Partager l'article ! Le spectacle de Santana le 15 avril: Chacun son opinion...voici celle de Philippe Renaud...je suis d'accord avec lui sur certains points....celle ...
Chacun son opinion...voici celle de Philippe Renaud...je suis d'accord avec lui sur certains points....celle où tous abondent dans
le même sens, c'est que Santana est un musicien extraordinaire...
Le mercredi 16 avril 2008
Santana au Centre Bell : une victoire d’un autre ordre
Philippe Renaud
La Presse
Collaboration spéciale
Hier soir, pour 11 000 Montréalais, le meilleur show en ville n’était certainement pas au petit écran où l’on diffusait une certaine partie éliminatoire de notre merveilleux sport national…
|
> À voir : Les photos du spectacle
Sûr, il y avait bien quelques chandails greffés CH portés par les spectateurs dans le Centre Bell, mais tous les cris étaient dirigés vers Carlos Santana, de passage chez nous après trois ans
d’absence.
Franchement, c’est tout comme si on avait invité le spectaculaire guitariste mexicain à garder la tension à son comble et réveiller les fantômes importés du vieux Forum en attendant le retour des
Glorieux.
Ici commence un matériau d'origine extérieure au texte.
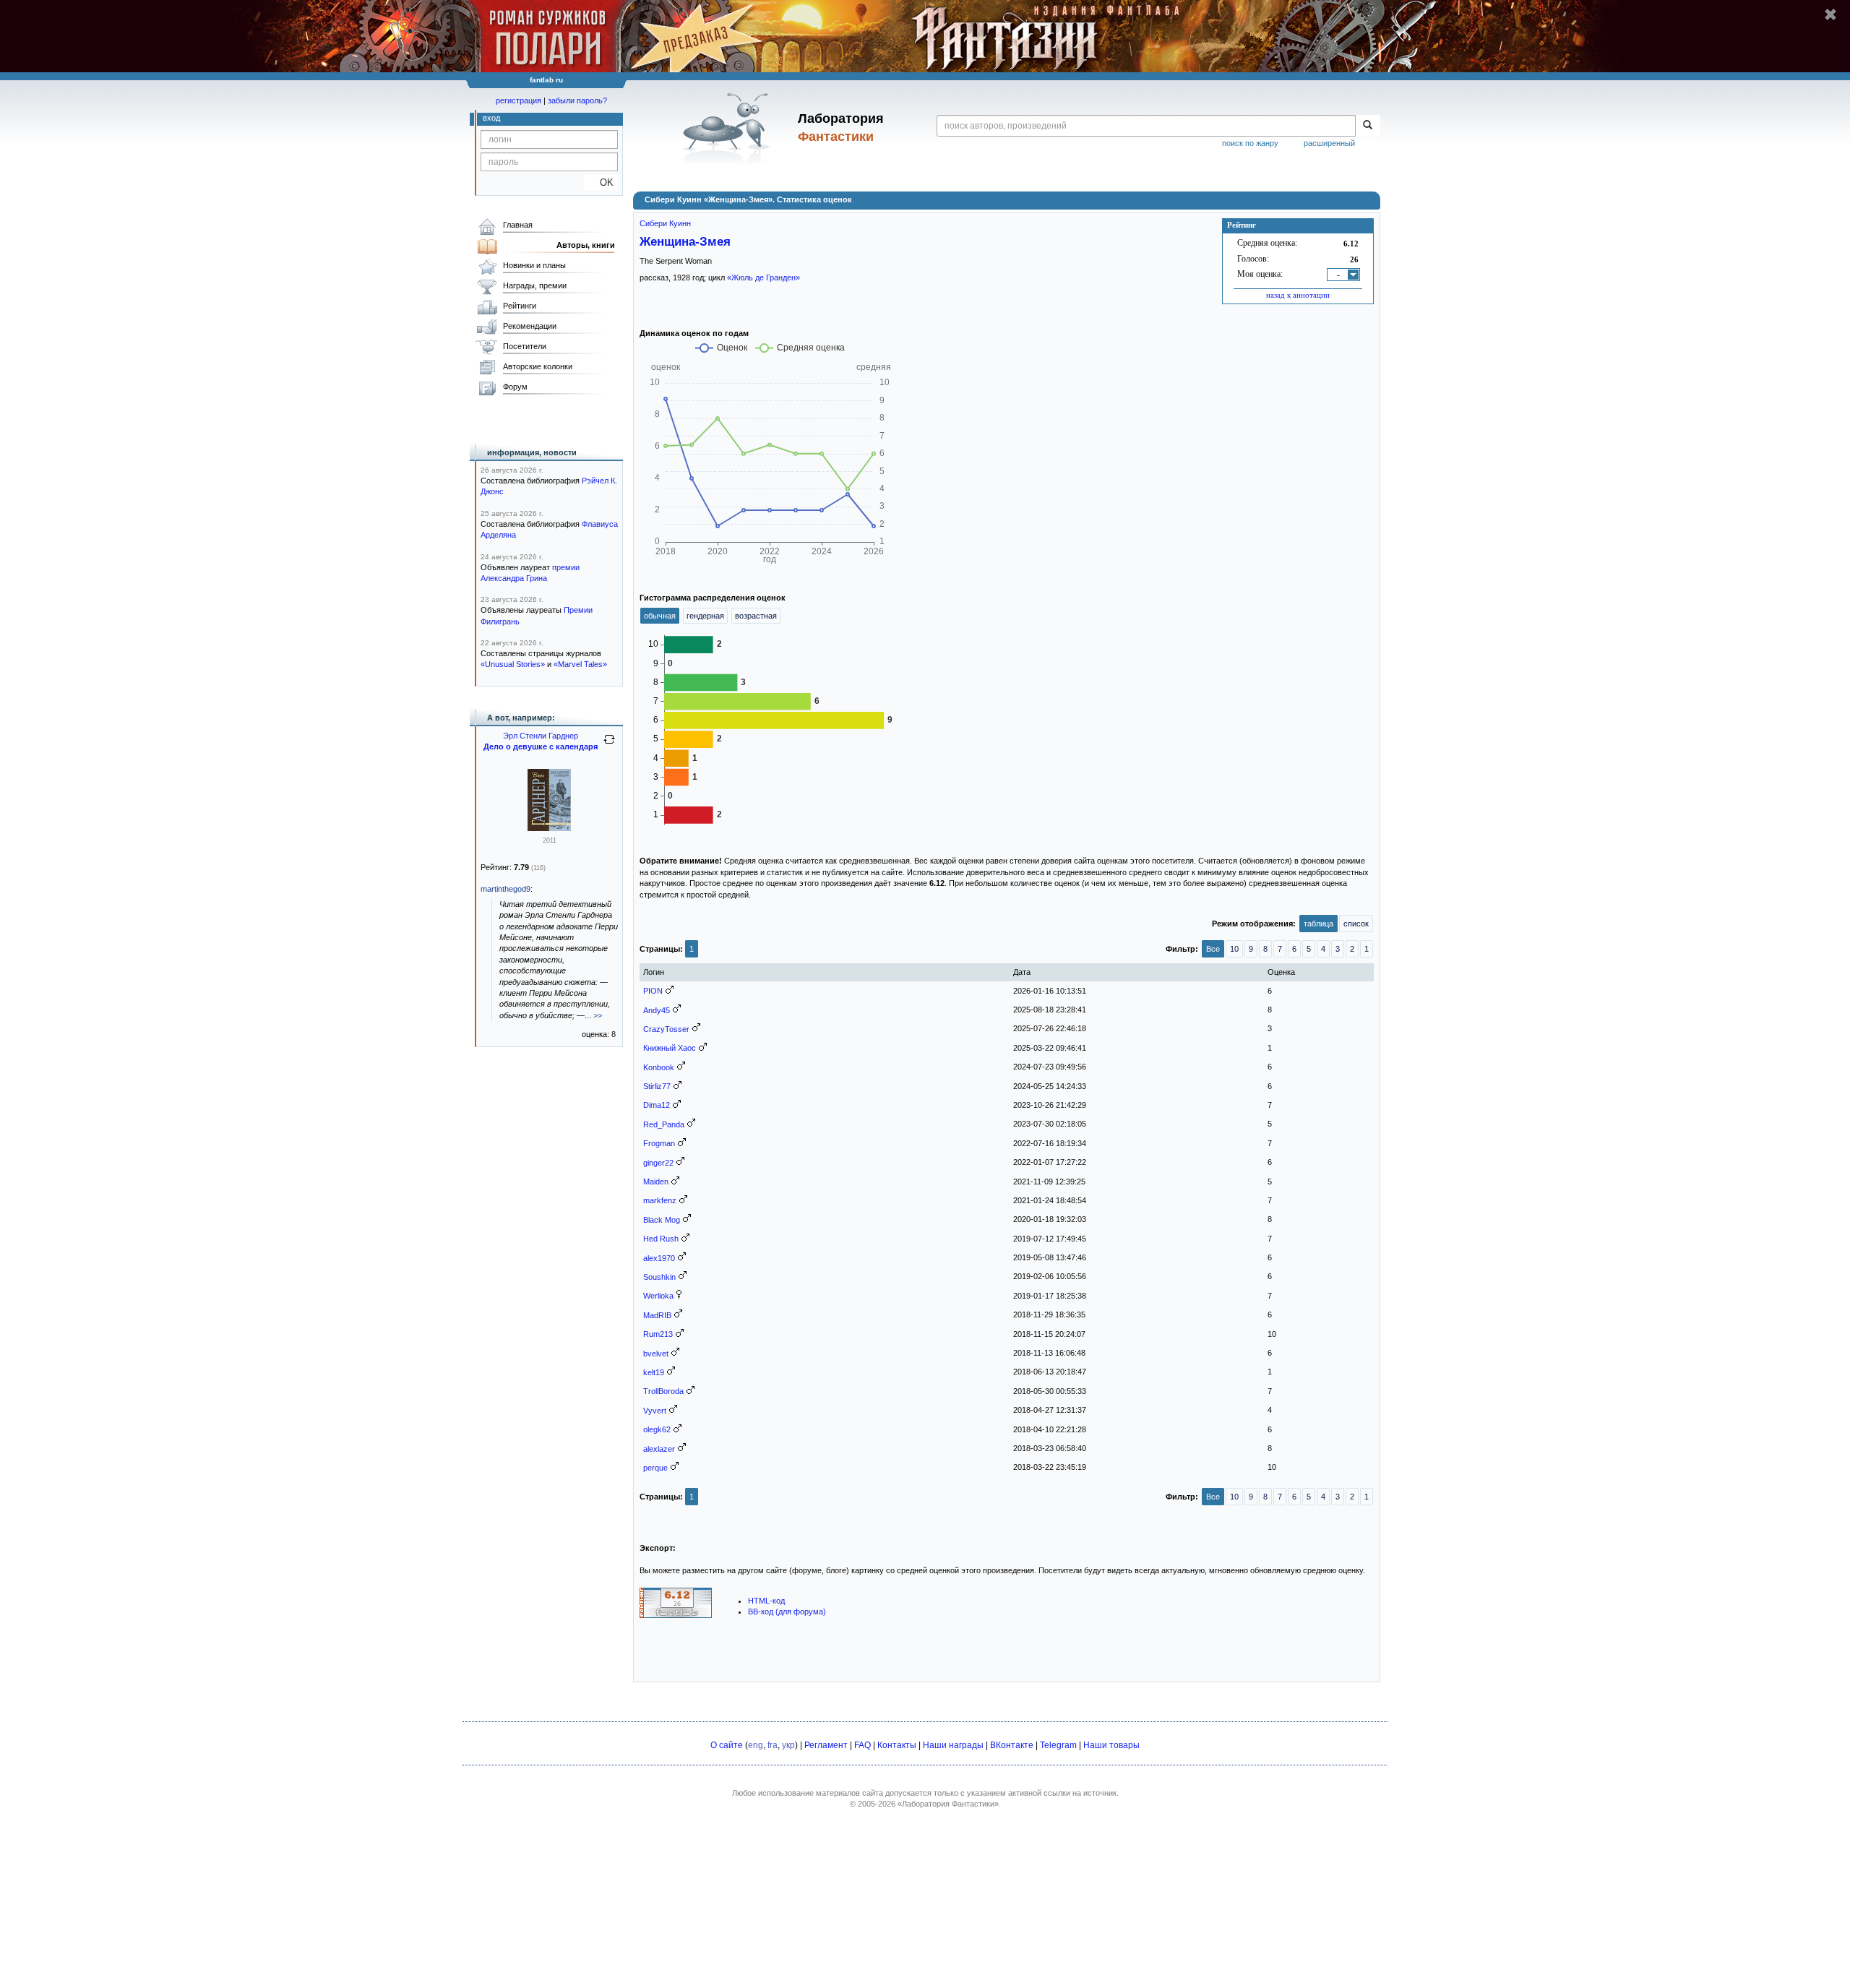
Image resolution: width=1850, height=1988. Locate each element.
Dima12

Pendant presque deux heures et demie bien tassées, Santana et son orchestre – une dizaine de furieux musiciens, cuivres, percussions, Hammond B3 – ont généreusement enfilé les succès,
étirés, au plaisir de la foule, en de longs jams rock suintants.
Bon, d’accord, l’atmosphère n’était peut-être pas aussi électrique que samedi soir dernier (et moins encore que demain soir!), mais ce n’est pas parce que Santana a joué avec la pédale douce au
Centre Bell.
Mieux assemblé qu’en 2005, le concert ne s’est pas embourbé dans les ballades et autres succès pop qui ont marqué les 10 dernières années de la carrière du héros de Woodstock. Santana a évité les
écueils qui avaient un peu ralenti la cadence de sa performance en 2005.
Non, cette fois, c’était à fond dans le formidable puits à souvenirs rock de Santana, d’ailleurs resplendissant hier soir.
Il ne change pas, et c’est tout à son honneur. Pendant que d’autres de la génération Woodstock font de la gestion de patrimoine en offrant des concerts de 75 minutes à prix d’or, Santana joue
comme s’il n’y avait pas de couvre-feu. Le public en a eu pour son argent, galvanisé par les fastes Incident at Neshabur, Batuka, No One to Depend On (ce refrain qui nous revient instantanément
en tête!), et autres Foo Foo – espèce de funk rock qui a levé la foule d’un bond, moment fort de la soirée.
Comme dans le bon vieux temps, odeurs de pot en prime. Un idéaliste, notre cher guitariste hippie, qui a d’ailleurs pris quelques minutes pour justifier le titre de sa tournée, Live the
Light. «La lumière dans nos cœurs, toutes ces choses qu’on défendait dans les années 60, Bob Marley, Mavin Gaye, Mayfield, Dylan… Chacun de nous pouvons faire la différence. Nous sommes le
changement!» s’est emporté Santana, peu après avoir calmé les esprits avec le succès de son retour, Maria Maria.
Les 40 premières minutes du concert ont d’abord filé comme le p’tit Kostitsyn. Immuable et déchaînée Jingo en ouverture, tons de rock africain, riche en B3 et en congas. Passage en blues enrichi
lorsque le guitariste Derek Trucks et son band sont montés sur scène pour jouer avec le maître. Puis, la cavalcade de succès: Black Magic Woman, Gypsy Queen, Oye Como
Va, Soul Sacrifice au rappel…
La table était mise pour la victoire du Canadien, demain soir!